## What the task requires
All records that follow are to be restated exactly.

++++

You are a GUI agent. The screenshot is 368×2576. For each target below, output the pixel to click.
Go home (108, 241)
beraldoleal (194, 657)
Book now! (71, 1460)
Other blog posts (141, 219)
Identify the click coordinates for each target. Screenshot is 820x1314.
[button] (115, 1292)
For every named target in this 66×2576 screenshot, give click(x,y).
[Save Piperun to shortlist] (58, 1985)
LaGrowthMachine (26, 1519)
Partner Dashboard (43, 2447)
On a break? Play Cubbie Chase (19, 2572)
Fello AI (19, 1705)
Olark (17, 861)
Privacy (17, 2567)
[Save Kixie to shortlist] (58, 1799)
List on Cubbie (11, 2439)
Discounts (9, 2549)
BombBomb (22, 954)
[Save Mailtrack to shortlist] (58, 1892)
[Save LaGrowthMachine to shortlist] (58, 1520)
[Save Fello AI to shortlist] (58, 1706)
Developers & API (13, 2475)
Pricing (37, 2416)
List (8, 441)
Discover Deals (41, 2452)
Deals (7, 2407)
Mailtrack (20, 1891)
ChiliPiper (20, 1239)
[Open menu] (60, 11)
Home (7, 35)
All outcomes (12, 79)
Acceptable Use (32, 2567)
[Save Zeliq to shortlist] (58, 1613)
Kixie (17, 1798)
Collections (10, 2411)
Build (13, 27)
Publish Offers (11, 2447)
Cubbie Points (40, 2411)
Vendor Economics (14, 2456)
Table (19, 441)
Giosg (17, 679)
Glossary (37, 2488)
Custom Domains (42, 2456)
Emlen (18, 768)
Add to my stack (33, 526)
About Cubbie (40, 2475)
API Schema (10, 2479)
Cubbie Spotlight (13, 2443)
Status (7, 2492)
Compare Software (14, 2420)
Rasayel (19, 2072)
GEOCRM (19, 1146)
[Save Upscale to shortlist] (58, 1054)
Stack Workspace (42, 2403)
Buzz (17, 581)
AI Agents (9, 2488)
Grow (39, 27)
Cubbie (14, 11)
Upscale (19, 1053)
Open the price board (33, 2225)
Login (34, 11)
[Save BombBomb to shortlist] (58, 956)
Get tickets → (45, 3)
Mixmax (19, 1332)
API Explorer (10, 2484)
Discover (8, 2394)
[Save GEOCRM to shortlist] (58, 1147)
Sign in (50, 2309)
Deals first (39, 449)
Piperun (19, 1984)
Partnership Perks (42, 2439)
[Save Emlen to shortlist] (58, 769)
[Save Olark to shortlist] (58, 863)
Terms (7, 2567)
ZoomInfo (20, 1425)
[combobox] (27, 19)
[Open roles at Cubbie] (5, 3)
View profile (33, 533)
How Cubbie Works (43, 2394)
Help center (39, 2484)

++++

## Written reply
You are a GUI agent. The screenshot is 368×2576. For each target below, output the pixel to click.
Go home (108, 241)
beraldoleal (194, 657)
Book now! (71, 1460)
Other blog posts (141, 219)
Identify the click coordinates for each target. Screenshot is 820x1314.
[button] (115, 1292)
For every named target in this 66×2576 screenshot, give click(x,y).
[Save Piperun to shortlist] (58, 1985)
LaGrowthMachine (26, 1519)
Partner Dashboard (43, 2447)
On a break? Play Cubbie Chase (19, 2572)
Fello AI (19, 1705)
Olark (17, 861)
Privacy (17, 2567)
[Save Kixie to shortlist] (58, 1799)
List on Cubbie (11, 2439)
Discounts (9, 2549)
BombBomb (22, 954)
[Save Mailtrack to shortlist] (58, 1892)
[Save LaGrowthMachine to shortlist] (58, 1520)
[Save Fello AI to shortlist] (58, 1706)
Developers & API (13, 2475)
Pricing (37, 2416)
List (8, 441)
Discover Deals (41, 2452)
Deals (7, 2407)
Mailtrack (20, 1891)
ChiliPiper (20, 1239)
[Open menu] (60, 11)
Home (7, 35)
All outcomes (12, 79)
Acceptable Use (32, 2567)
[Save Zeliq to shortlist] (58, 1613)
Kixie (17, 1798)
Collections (10, 2411)
Build (13, 27)
Publish Offers (11, 2447)
Cubbie Points (40, 2411)
Vendor Economics (14, 2456)
Table (19, 441)
Giosg (17, 679)
Glossary (37, 2488)
Custom Domains (42, 2456)
Emlen (18, 768)
Add to my stack (33, 526)
About Cubbie (40, 2475)
API Schema (10, 2479)
Cubbie Spotlight (13, 2443)
Status (7, 2492)
Compare Software (14, 2420)
Rasayel (19, 2072)
GEOCRM (19, 1146)
[Save Upscale to shortlist] (58, 1054)
Stack Workspace (42, 2403)
Buzz (17, 581)
AI Agents (9, 2488)
Grow (39, 27)
Cubbie (14, 11)
Upscale (19, 1053)
Open the price board (33, 2225)
Login (34, 11)
[Save BombBomb to shortlist] (58, 956)
Get tickets → (45, 3)
Mixmax (19, 1332)
API Explorer (10, 2484)
Discover (8, 2394)
[Save GEOCRM to shortlist] (58, 1147)
Sign in (50, 2309)
Deals first (39, 449)
Piperun (19, 1984)
Partnership Perks (42, 2439)
[Save Emlen to shortlist] (58, 769)
[Save Olark to shortlist] (58, 863)
Terms (7, 2567)
ZoomInfo (20, 1425)
[combobox] (27, 19)
[Open roles at Cubbie] (5, 3)
View profile (33, 533)
How Cubbie Works (43, 2394)
Help center (39, 2484)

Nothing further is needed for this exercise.